*PROBLEM TO SOLVE*: Copy the entries exactly, through the "Beverages (407, 2219)" line.

--- DATA PROVIDED ---

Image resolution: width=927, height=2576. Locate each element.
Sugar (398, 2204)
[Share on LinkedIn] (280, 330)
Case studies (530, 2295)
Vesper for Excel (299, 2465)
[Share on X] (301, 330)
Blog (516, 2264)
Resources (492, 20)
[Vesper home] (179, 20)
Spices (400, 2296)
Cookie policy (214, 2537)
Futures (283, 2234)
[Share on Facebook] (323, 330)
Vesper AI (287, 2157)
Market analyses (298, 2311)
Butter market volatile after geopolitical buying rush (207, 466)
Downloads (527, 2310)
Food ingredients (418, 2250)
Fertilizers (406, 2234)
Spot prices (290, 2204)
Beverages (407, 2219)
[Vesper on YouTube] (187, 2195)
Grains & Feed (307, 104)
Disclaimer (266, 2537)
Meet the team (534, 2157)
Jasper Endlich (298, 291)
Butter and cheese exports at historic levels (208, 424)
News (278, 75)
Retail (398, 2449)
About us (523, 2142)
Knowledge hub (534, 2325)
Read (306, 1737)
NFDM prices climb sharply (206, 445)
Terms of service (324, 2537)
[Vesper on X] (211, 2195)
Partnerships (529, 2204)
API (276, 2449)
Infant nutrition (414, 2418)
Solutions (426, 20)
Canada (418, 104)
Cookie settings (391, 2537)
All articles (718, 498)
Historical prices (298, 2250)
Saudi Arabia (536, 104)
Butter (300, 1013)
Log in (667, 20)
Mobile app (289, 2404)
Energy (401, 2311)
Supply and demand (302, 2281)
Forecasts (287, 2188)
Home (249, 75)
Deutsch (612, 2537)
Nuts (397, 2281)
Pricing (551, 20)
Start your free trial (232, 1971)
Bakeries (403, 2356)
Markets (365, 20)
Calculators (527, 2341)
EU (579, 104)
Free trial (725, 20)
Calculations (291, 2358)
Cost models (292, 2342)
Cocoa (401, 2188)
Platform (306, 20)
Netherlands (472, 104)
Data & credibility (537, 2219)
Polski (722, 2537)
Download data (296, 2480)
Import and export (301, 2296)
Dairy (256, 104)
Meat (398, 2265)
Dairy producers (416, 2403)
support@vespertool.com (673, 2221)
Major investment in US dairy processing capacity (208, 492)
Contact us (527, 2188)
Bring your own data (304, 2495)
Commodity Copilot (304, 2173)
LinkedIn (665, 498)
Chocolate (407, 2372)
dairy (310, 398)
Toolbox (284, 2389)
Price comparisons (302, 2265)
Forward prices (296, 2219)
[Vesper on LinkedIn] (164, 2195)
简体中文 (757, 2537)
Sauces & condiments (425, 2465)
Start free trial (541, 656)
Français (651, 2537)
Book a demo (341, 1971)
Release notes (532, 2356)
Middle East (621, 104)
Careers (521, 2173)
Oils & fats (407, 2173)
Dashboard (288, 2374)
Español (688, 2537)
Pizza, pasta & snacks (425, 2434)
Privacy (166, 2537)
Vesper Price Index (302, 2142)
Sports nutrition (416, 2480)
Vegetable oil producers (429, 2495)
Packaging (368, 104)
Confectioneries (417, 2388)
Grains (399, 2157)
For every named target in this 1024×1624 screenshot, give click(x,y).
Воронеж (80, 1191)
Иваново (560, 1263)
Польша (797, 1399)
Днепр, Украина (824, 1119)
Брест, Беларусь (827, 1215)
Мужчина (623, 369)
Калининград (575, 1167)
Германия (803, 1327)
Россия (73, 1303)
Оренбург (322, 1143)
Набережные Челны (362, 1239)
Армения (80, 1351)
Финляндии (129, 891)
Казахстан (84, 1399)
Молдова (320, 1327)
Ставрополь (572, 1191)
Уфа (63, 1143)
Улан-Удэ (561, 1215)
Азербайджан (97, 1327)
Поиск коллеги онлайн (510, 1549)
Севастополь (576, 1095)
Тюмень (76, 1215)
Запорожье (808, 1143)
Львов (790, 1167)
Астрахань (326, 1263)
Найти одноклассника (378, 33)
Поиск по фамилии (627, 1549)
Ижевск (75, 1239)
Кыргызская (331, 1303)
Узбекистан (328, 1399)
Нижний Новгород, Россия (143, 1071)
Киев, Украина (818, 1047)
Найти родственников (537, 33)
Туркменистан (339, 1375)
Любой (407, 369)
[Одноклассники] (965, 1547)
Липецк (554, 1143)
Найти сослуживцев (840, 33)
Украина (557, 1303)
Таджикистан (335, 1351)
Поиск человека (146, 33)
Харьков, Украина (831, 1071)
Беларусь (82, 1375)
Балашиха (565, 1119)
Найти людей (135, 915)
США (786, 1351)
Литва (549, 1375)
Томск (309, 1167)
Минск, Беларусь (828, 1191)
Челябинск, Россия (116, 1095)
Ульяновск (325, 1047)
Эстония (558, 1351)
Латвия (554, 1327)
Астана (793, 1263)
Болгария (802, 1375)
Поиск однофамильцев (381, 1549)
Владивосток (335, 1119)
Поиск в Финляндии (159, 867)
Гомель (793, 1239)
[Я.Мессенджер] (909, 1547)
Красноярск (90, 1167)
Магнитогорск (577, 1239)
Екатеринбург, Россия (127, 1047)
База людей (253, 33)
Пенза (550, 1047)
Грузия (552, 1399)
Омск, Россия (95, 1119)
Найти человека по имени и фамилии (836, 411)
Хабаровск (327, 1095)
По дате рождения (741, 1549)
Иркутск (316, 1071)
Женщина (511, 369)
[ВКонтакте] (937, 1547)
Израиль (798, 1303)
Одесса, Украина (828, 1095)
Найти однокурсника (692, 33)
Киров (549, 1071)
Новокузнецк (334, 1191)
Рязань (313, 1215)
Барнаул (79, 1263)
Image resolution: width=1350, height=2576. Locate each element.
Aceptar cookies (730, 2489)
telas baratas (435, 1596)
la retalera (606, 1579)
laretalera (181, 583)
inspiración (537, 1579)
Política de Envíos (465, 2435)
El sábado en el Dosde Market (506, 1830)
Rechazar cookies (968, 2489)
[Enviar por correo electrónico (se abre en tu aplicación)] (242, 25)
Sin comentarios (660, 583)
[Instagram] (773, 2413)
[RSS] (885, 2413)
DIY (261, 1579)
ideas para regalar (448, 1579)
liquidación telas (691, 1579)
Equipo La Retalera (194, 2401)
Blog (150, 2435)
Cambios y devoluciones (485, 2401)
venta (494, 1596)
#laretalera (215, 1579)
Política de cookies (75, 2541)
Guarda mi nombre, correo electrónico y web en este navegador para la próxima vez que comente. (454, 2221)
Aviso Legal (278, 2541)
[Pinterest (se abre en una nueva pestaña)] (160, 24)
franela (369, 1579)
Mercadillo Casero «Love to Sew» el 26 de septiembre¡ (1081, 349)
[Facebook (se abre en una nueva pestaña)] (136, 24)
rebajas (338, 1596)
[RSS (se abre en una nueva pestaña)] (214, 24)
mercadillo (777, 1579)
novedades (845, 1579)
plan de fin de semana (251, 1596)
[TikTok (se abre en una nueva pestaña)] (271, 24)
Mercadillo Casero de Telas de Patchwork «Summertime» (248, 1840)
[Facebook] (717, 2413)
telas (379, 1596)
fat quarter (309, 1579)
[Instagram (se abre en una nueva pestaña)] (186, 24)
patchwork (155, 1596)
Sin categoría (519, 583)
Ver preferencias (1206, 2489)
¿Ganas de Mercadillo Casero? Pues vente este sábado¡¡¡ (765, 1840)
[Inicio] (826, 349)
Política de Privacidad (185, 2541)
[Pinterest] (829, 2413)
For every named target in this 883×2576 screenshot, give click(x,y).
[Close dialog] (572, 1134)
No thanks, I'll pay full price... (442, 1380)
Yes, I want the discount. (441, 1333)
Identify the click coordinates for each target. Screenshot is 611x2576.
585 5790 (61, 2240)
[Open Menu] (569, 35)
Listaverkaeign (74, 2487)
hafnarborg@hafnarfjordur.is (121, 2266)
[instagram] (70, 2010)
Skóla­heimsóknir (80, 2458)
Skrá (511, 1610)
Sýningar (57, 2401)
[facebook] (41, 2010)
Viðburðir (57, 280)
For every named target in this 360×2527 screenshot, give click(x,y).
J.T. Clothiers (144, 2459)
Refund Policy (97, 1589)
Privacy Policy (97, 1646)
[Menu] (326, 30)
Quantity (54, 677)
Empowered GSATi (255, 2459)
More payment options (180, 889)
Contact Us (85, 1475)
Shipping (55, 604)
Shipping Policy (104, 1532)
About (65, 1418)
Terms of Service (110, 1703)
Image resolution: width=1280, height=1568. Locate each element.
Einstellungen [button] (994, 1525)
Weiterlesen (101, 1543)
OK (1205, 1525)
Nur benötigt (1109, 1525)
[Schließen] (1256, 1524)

---

*ANSWER TO THIS EXERCISE*:
Image resolution: width=927, height=2576. Locate each element.
Sugar (398, 2204)
[Share on LinkedIn] (280, 330)
Case studies (530, 2295)
Vesper for Excel (299, 2465)
[Share on X] (301, 330)
Blog (516, 2264)
Resources (492, 20)
[Vesper home] (179, 20)
Spices (400, 2296)
Cookie policy (214, 2537)
Futures (283, 2234)
[Share on Facebook] (323, 330)
Vesper AI (287, 2157)
Market analyses (298, 2311)
Butter market volatile after geopolitical buying rush (207, 466)
Downloads (527, 2310)
Food ingredients (418, 2250)
Fertilizers (406, 2234)
Spot prices (290, 2204)
Beverages (407, 2219)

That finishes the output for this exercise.